Once again, the conservative chirp goes, a modest measure must be blocked because it would put the country on the slippery slope to socialism.

South Carolina Republican Jim DeMint, the Senate watchdog for against all things social, is denouncing the bill as a "massive, ill-advised piece of legislation" that would make it harder for kids to get braces. Seriously

Congresswoman Michele Bachmann summed things up when she outlined the "case"—all right, maybe the better word is "rant"—for opposing basic consumer protections and a few minor moves aimed to avoiding more meltdowns.

“This is breathtaking in the level of power that government will have over our lives when it comes to credit,” Bachmann said of the reform bill. “It gives government the authority to decide, for instance, how much a bank teller in Peoria, Illinois, will be making going forward because a pay czar will decide what anyone in banking will be able to make.”

Never mind that socialists fought against czars. 

It still sounds Soviety.

And never mind that DeMint and Bachmann are wrong, Kids will still be able to get braces, banks in Peoria will still pay tellers less than they should and the reform legislation makes no mention of czars. Indeed, to the extent that there is attention to what banks and brokers pay employees, the focus is on the CEOs that earn $1,000 an hour, not tellers who are hoping to get to $10 an hour.

McConnell, DeMint and their fellow partisans need not worry.

Legislation that does neither breaks up "too big to fail" Wall Street banks or restore the safeguards established after the Great Depression separating Main Street banks from big Wall Street firms does not even meet the standard of effective regulation.

It’s certainly not socialism.

Who says? The Socialists.

Nicholas Nix, who is running for a US House seat in Texas, offers an outline of real reform: "I believe in STRONG regulation on any business that can completely destroy this country economically. I also believe in the repeal of the 1999 Gramm–Leach–Bliley Act that helped banks merge with Insurance companies, and securities companies. NEVER AGAIN should the U.S. have a proverbial gun pointed to its head and demanded to pay, or die (economically), by Big Business. NEVER AGAIN, should we shell out another dollar to a business that does not know how to hold onto their own dollars!"

That, needless to say, is much, much more than has been proposed in the compromised "reform" bill now being considered by the Senate.

But Socialists go much, much further in their affirmative arguments for real reform.

Dan La Botz, who is running the Senate in Ohio as a proud "Buckeye Socialist," argues that "none of the problems facing this country can be dealt with unless we end the domination of banks, insurance companies and multinational corporations over both major parties and over our political system."

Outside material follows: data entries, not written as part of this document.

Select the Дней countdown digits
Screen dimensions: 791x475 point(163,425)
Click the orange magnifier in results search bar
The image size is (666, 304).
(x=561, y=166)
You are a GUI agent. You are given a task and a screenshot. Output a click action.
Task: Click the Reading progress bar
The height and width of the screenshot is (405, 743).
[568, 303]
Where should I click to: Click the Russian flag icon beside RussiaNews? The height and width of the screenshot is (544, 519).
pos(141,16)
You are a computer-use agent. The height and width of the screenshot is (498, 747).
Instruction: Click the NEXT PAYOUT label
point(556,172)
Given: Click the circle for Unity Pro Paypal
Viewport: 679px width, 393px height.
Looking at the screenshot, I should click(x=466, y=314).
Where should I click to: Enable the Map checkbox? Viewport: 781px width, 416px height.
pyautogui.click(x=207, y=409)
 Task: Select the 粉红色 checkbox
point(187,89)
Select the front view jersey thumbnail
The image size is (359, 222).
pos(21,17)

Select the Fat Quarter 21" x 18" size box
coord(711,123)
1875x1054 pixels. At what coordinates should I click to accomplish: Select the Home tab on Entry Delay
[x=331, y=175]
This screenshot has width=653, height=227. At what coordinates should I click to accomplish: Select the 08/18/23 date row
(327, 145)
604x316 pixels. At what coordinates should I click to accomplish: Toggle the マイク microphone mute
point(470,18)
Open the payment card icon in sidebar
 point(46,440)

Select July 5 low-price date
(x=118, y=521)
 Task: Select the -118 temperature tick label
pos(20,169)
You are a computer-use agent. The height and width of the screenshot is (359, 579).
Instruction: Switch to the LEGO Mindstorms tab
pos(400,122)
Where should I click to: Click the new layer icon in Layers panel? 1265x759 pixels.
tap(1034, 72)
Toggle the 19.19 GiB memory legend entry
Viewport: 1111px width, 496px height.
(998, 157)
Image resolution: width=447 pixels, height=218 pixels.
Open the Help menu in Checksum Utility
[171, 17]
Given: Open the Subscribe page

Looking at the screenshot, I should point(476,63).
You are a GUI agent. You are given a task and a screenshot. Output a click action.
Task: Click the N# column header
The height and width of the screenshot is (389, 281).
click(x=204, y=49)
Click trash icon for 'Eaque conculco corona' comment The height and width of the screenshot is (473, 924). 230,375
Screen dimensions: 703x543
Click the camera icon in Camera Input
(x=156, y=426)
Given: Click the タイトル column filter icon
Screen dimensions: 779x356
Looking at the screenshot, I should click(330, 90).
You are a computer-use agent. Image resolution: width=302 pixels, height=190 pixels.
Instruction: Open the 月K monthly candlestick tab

So what’s the Socialist fix for the banking issues that the Senate is wrestling with—and for the broader financial crisis?

La Botz’s platform declares: "Not a penny more for the banks and the bankers! Take over the banks."

To wit:

* The US government should nationalize the banks creating something like a US Credit Union with offices throughout the country providing loans to small businesses, homeowners, and cooperatives.

* Low-interest loans should be advanced to working people for home improvements, for the purchase of large appliances, and for vacations.

* Educational loans would not be necessary because we would tax corporations to pay for free education.

* The US Credit Union should deny credit to speculators and gamblers in the markets.

Now, that actually does sound like the sort of social-democratic approach that American Socialists have proposed—not just in Ohio but in other states where they are running as alternatives to the Democrats and the Republicans.

And that, of course, is the point: Socialism is not some vague, ill-defined concept. It’s a well-established approach to economic and social issues. Americans can agree of disagree with that approach—and they do—but it is absurd to suggest that a little bit of regulation for Wall Street and the big banks amounts to a dramatic abandonment of capitalism.

Almost as absurd as trying to scare people into thinking that putting an end to credit-card and loan abuses will deny braces to kids or pay to bank tellers.